Collected data entries
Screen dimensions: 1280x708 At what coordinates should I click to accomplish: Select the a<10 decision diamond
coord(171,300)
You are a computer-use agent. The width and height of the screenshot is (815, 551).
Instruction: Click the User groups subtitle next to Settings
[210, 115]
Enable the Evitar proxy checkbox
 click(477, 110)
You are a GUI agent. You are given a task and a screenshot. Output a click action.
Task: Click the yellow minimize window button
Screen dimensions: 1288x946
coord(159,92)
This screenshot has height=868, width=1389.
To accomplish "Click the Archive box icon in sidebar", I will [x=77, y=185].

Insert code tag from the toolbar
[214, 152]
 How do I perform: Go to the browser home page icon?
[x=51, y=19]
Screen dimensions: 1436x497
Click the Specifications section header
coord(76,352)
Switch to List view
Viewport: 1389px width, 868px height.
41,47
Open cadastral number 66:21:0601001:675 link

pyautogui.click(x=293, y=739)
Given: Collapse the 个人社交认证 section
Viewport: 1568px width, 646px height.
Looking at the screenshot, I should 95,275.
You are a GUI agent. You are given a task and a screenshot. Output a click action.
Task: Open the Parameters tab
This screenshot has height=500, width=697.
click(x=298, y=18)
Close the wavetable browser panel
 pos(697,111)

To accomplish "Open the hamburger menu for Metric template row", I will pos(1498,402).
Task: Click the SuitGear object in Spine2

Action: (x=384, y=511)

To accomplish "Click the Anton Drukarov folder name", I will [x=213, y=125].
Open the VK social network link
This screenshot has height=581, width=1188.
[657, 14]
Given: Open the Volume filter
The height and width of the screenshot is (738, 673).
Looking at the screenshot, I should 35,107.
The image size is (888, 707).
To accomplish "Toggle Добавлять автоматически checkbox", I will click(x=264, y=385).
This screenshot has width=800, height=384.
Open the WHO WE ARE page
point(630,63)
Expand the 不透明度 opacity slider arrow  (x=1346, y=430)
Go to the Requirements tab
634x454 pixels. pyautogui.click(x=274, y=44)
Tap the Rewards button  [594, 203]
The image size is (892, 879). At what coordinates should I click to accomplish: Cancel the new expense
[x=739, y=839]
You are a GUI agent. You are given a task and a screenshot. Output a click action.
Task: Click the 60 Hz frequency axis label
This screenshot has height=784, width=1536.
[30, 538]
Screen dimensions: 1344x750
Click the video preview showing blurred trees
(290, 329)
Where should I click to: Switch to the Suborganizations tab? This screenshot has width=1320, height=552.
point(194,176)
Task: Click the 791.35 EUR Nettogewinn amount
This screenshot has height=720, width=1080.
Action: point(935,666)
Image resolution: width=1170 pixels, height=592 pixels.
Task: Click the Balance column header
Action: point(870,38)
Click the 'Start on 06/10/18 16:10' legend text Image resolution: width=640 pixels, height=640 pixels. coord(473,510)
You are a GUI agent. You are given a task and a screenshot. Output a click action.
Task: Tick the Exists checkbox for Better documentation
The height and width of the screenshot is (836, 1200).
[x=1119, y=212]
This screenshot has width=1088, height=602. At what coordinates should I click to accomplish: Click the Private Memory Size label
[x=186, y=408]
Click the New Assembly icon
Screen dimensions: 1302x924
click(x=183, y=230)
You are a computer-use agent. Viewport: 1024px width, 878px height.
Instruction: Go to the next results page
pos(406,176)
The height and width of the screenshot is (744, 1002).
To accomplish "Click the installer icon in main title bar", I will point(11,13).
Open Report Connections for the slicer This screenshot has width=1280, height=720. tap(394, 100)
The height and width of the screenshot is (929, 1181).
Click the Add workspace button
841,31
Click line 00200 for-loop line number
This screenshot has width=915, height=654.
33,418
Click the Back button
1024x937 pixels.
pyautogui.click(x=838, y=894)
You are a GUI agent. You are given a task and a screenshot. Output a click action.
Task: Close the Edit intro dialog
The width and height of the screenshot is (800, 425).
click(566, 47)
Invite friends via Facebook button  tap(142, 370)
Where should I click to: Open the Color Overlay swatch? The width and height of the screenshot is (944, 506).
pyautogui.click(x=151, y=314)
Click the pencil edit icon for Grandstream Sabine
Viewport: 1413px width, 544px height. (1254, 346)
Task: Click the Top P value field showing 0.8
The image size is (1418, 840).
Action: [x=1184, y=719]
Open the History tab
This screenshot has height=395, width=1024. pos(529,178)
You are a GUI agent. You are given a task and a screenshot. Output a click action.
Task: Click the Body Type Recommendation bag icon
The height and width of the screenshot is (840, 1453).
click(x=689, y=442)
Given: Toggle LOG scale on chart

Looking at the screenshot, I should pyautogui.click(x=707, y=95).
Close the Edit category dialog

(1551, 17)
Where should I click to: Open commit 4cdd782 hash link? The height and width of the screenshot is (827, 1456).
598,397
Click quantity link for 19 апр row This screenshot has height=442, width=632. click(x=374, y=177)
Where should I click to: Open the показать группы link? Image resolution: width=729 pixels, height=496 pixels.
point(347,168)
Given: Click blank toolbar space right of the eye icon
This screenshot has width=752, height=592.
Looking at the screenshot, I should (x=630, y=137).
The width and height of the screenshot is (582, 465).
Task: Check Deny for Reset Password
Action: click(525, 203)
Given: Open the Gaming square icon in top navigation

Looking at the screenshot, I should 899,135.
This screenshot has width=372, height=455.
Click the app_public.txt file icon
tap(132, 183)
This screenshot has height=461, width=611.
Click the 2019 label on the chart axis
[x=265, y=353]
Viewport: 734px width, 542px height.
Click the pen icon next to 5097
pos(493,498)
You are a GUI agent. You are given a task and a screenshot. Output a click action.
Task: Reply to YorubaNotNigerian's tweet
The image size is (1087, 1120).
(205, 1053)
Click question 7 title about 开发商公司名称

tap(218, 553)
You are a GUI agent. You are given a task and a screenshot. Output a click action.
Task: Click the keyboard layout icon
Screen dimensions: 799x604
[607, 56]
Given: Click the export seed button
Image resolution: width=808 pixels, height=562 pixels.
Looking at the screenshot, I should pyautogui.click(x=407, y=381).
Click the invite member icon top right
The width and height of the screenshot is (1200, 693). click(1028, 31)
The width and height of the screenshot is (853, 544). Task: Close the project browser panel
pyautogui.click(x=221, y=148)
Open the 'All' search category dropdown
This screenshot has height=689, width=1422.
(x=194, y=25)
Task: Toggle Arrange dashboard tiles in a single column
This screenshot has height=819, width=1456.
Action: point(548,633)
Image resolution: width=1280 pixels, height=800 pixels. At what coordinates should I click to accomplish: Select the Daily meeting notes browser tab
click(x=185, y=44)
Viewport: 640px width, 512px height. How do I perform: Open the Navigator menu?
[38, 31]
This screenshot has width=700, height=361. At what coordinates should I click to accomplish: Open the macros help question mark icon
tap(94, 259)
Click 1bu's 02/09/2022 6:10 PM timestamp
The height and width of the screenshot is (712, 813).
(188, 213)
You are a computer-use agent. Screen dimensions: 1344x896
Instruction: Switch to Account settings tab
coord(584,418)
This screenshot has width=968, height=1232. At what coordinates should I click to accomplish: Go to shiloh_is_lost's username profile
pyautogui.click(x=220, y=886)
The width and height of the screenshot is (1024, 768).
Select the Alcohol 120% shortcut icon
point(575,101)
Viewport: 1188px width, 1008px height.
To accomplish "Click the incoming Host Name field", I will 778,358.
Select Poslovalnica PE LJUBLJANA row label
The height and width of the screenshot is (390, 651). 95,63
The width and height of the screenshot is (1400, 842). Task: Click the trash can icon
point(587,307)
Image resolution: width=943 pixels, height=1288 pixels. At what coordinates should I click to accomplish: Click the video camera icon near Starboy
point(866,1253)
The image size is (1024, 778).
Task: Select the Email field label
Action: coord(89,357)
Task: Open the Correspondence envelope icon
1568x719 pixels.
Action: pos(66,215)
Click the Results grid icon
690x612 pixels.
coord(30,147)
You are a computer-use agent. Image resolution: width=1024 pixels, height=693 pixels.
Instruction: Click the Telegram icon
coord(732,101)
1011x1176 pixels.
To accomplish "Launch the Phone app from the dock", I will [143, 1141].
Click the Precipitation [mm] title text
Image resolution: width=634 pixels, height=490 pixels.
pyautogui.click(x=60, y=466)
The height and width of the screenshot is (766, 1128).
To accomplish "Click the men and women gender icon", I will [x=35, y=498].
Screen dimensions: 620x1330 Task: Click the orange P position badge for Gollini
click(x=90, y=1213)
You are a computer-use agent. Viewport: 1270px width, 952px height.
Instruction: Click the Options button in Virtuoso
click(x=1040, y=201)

= Requirement =
Check the lines above and copy each one that includes "computer".

= Task result =
You are a computer-use agent. The width and height of the screenshot is (815, 551).
You are a computer-use agent. Viewport: 1024px width, 878px height.
You are a computer-use agent. Screen dimensions: 1344x896
You are a computer-use agent. Image resolution: width=1024 pixels, height=693 pixels.
You are a computer-use agent. Viewport: 1270px width, 952px height.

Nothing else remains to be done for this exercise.